-- START EXTRACTED DATA --

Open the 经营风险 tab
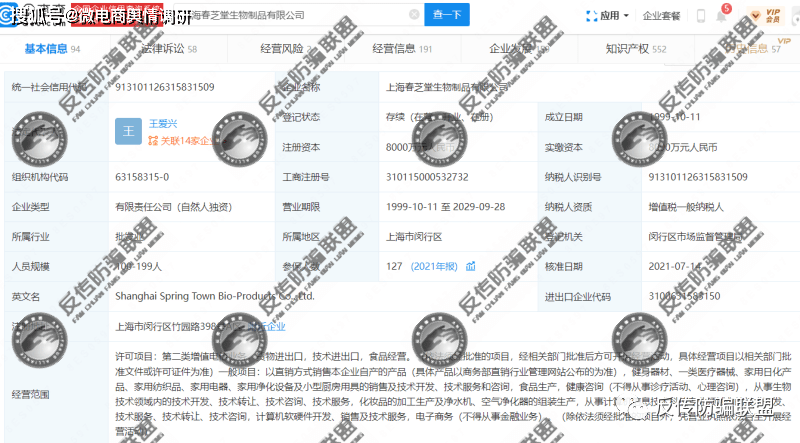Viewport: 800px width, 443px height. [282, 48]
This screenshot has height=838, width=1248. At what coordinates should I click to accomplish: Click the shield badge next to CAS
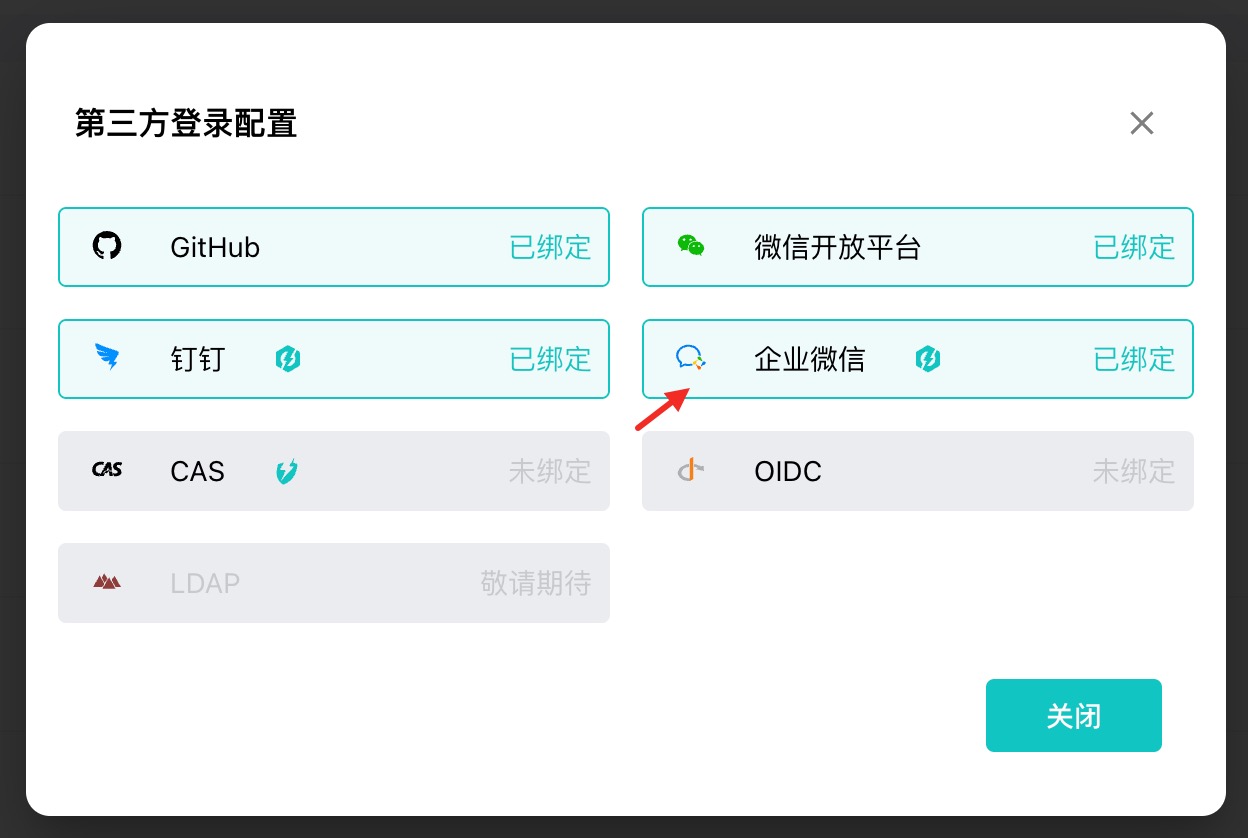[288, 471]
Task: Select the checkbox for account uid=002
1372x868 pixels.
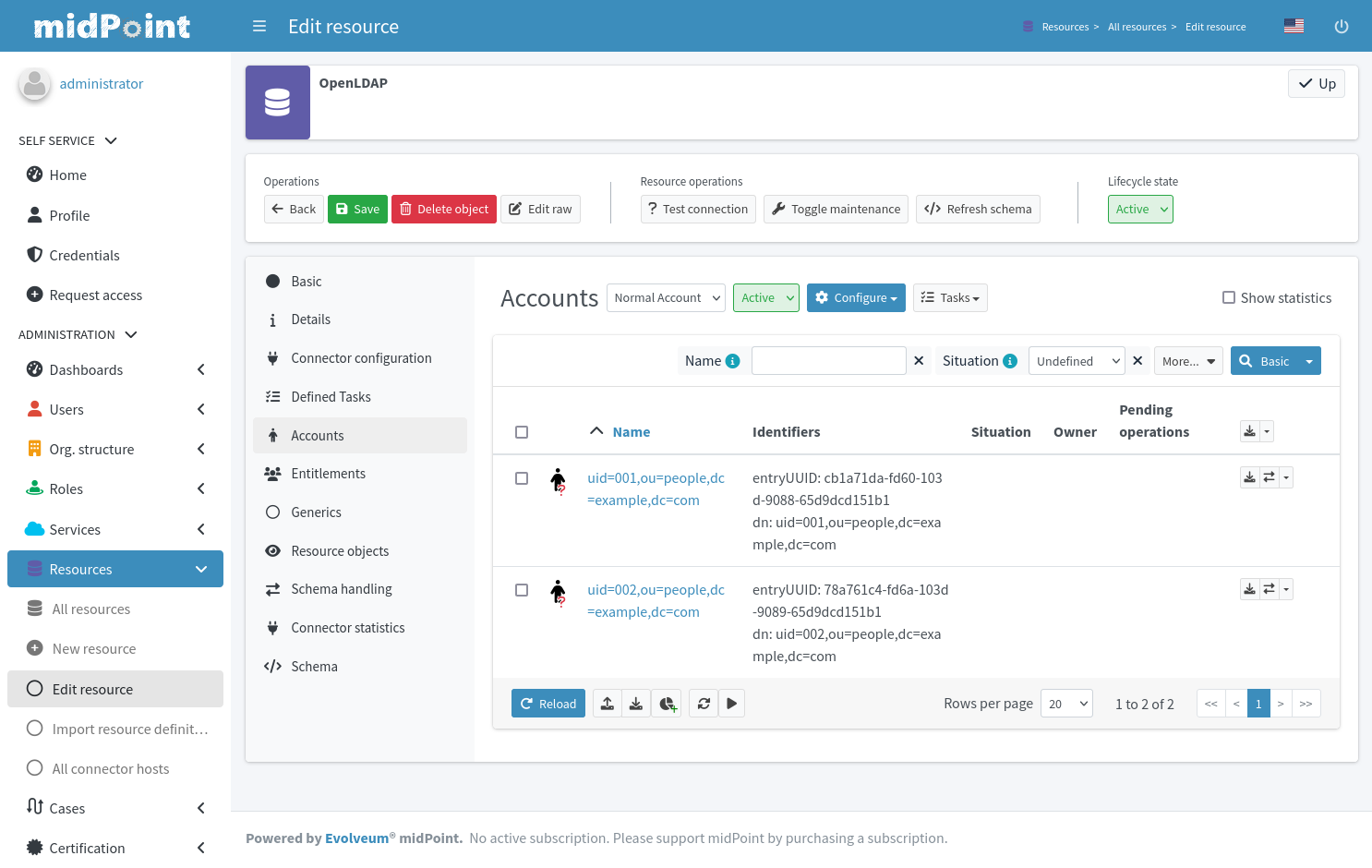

-- END EXTRACTED DATA --

## PROBLEM STATEMENT
Copy every line of the records above word for word, leaving out the pictures.

## REPLY TO THE TASK
Open the 经营风险 tab
Viewport: 800px width, 443px height. [282, 48]
This screenshot has height=838, width=1248. At what coordinates should I click to accomplish: Click the shield badge next to CAS
[288, 471]
Task: Select the checkbox for account uid=002
1372x868 pixels.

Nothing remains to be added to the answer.